Author: Alejandra Gonzalez-Beltran
Contributors: Eamonn Maguire, Milo Thurston, Philippe Rocca-Serra, Susanna-Assunta Sansone
Managing data, i.e. generating data and annotating data, involves a wide set of skills ranging from knowledge about the data in the specific domain being considered, plus general expertise on data management, enabling the storage, interpretation, preservation and re-use of data.
This tutorial will explore some of the concepts, required skills and available software tools useful for managing the data and metadata — or data about the data — maintained in tables, i.e. in spreadsheet programs.
The last decade has seen a massive increase on the biological data being generated.
Considering DNA sequencing technologies as an example, there has been an impressive improvement in instruments capacity during the last ten years, when moving from Sanger-based capillary sequencing methods to next generation, massively parallel sequencing technologies (see Mardis 2011).
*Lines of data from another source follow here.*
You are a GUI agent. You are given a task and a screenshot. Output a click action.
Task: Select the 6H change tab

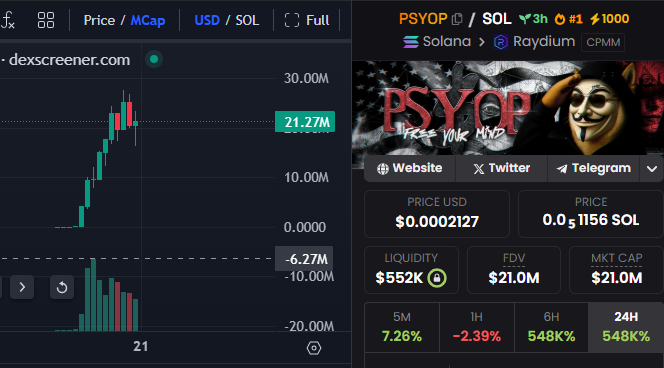point(551,327)
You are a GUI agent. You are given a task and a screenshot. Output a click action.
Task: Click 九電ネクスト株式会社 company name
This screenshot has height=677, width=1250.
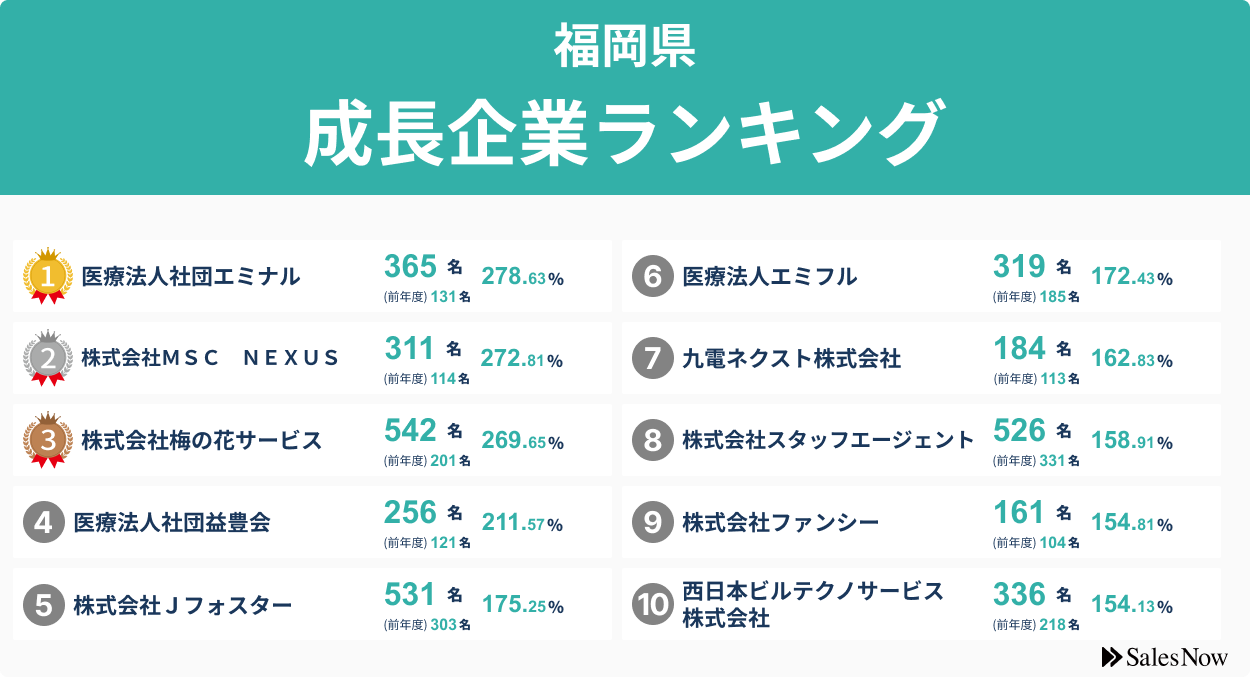[x=791, y=358]
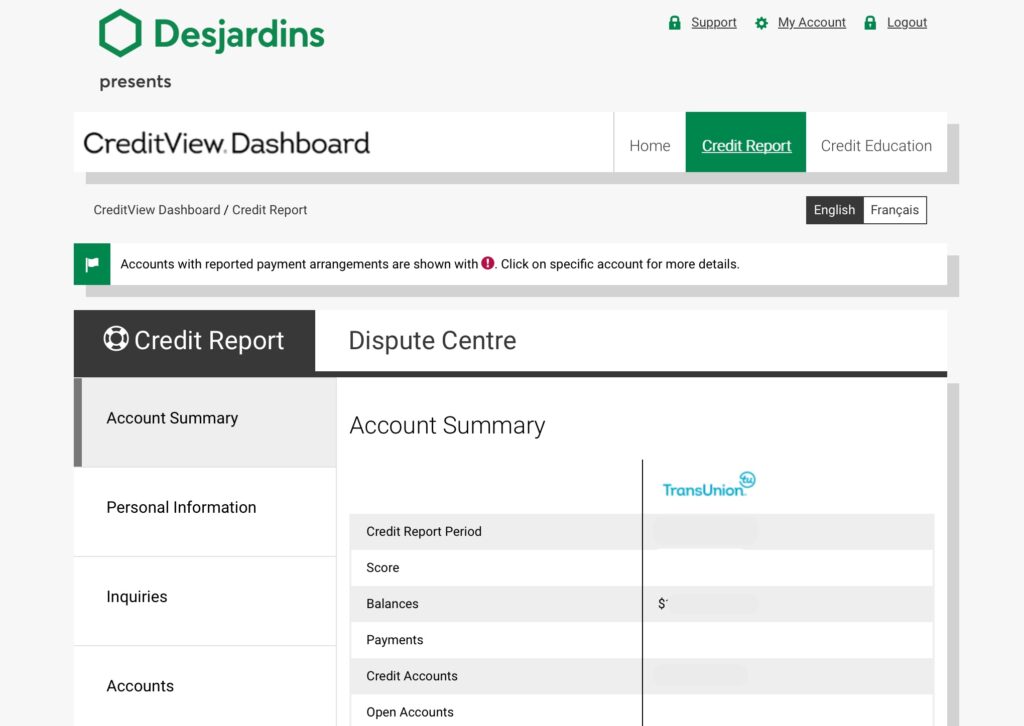Viewport: 1024px width, 726px height.
Task: Click the red payment arrangement alert icon
Action: pos(488,264)
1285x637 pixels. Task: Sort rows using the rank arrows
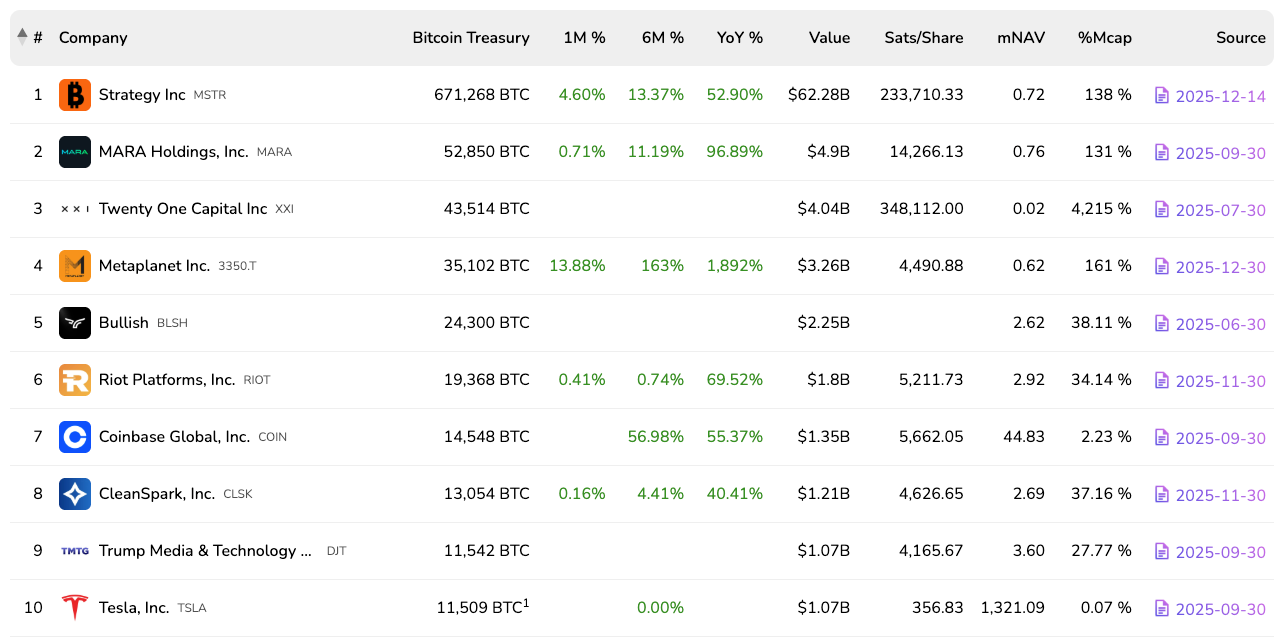[x=22, y=37]
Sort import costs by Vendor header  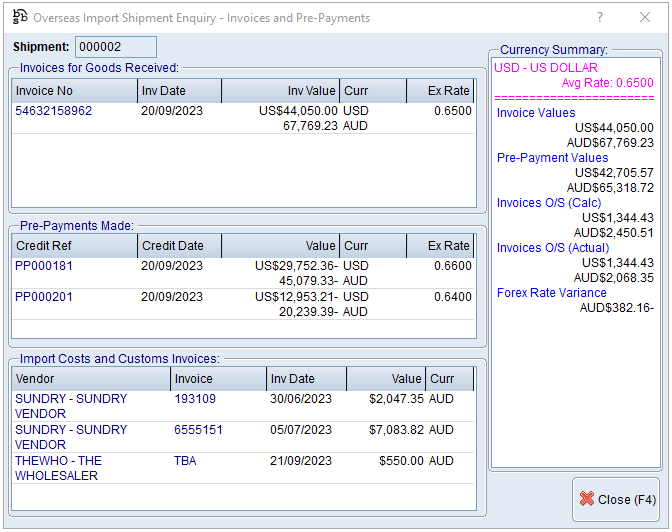(x=90, y=379)
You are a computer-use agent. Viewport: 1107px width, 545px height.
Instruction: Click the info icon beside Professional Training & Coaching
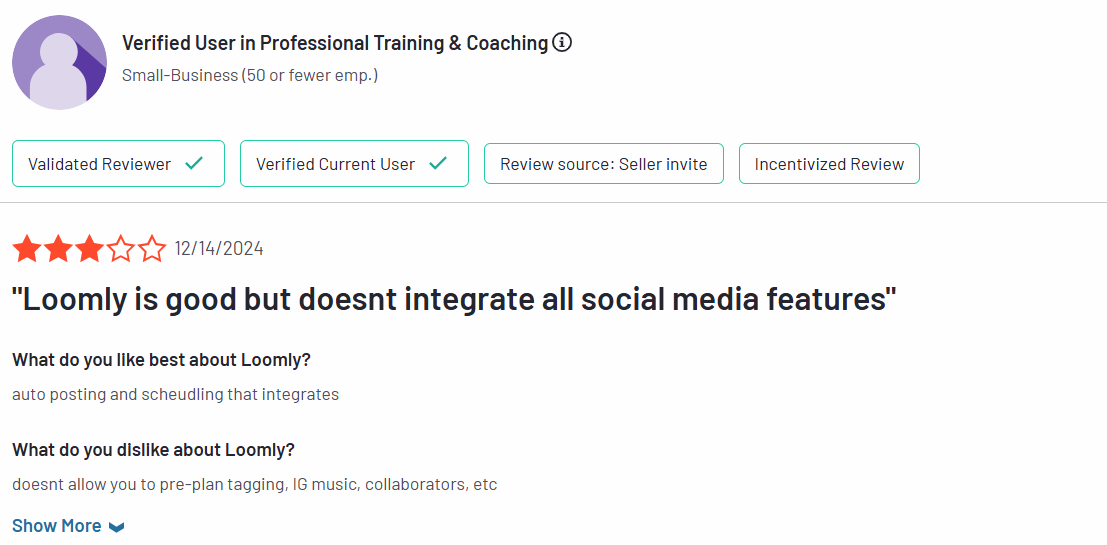coord(562,42)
In addition to the technological enhancements, the sequencing costs have been dropping (see http://www.genome.gov/sequencingcosts/).
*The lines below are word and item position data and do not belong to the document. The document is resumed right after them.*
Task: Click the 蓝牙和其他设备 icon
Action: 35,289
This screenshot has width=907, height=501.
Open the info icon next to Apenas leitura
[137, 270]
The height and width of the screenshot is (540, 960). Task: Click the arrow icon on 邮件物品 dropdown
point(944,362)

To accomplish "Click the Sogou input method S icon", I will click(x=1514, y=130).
Given the large amounts of data being generated, data management skills have become very important while doing research.
Many international funding agencies and regulators have developed policies for data preservation, data management and data sharing. One of the objectives of the BioSharing initiative, which we will explore throughout the tutorial, is to compile these policies in the BioSharing Policy Registry
Is there any policy that is relevant to your domain of expertise?
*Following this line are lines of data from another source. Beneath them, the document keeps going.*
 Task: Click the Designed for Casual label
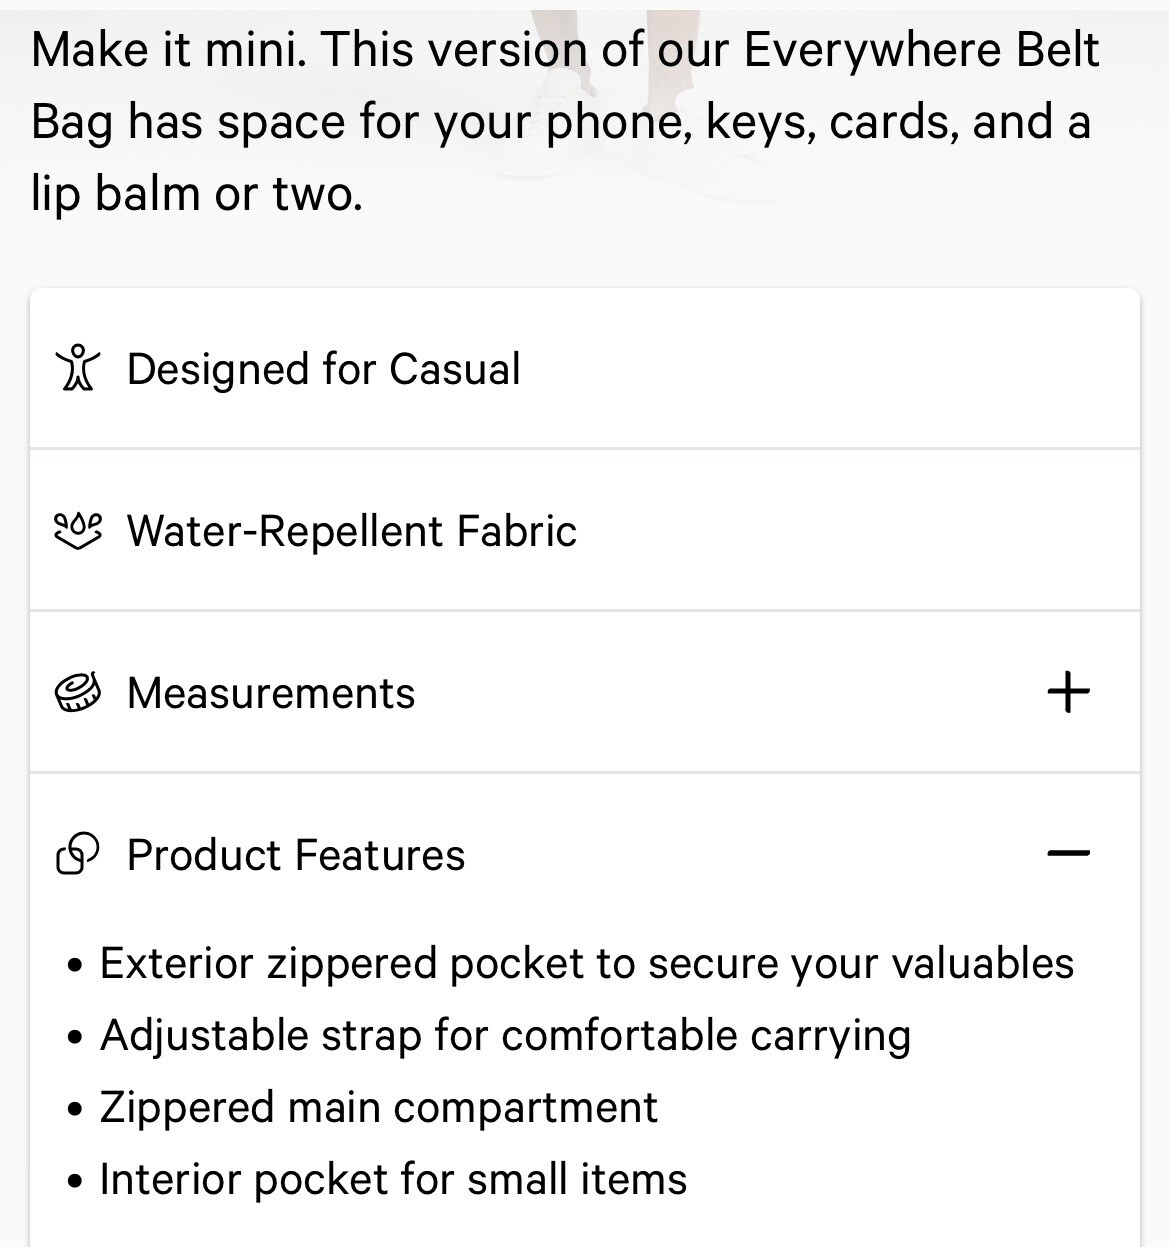[324, 369]
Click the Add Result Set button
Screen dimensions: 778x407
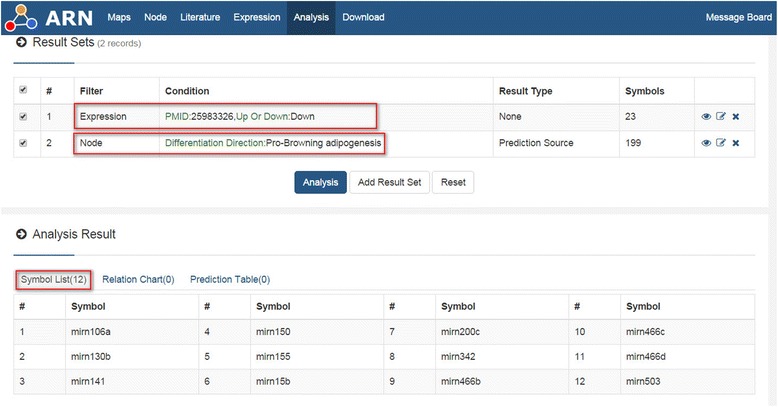[389, 183]
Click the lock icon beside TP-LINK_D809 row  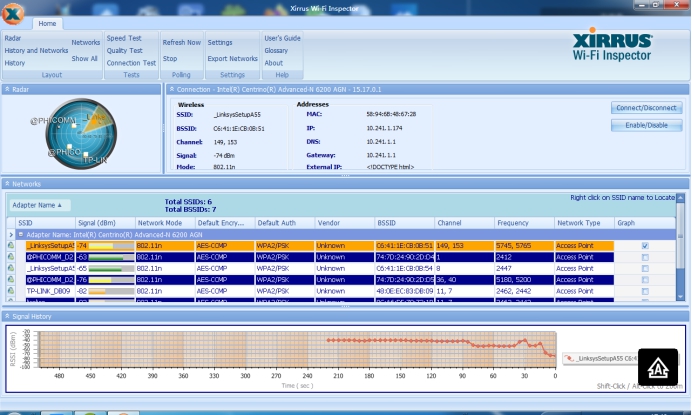pos(10,291)
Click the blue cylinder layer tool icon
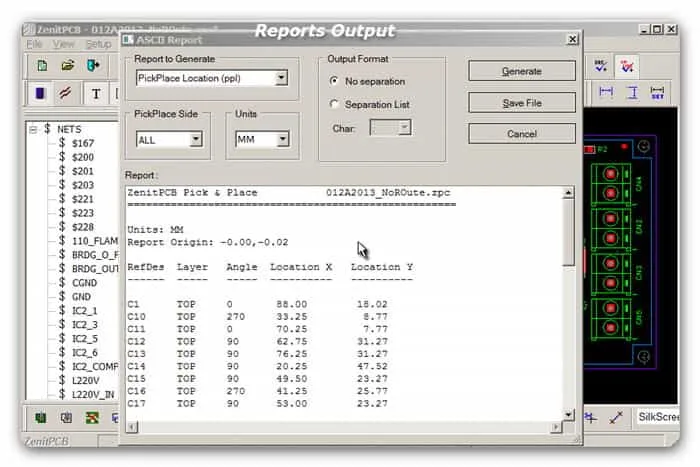This screenshot has width=700, height=467. pyautogui.click(x=40, y=94)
Do you know of any other policy that is not listed? Please, submit your contribution!
Some of the data policies require to write data management plans. In any case, it is important that you have a plan on how you will deal with the data you will generate or collect in your research/work.
What data do you collect or create within your work?
The Data Curation Centre has a checklist for data management plans that is very useful to think about your data needs.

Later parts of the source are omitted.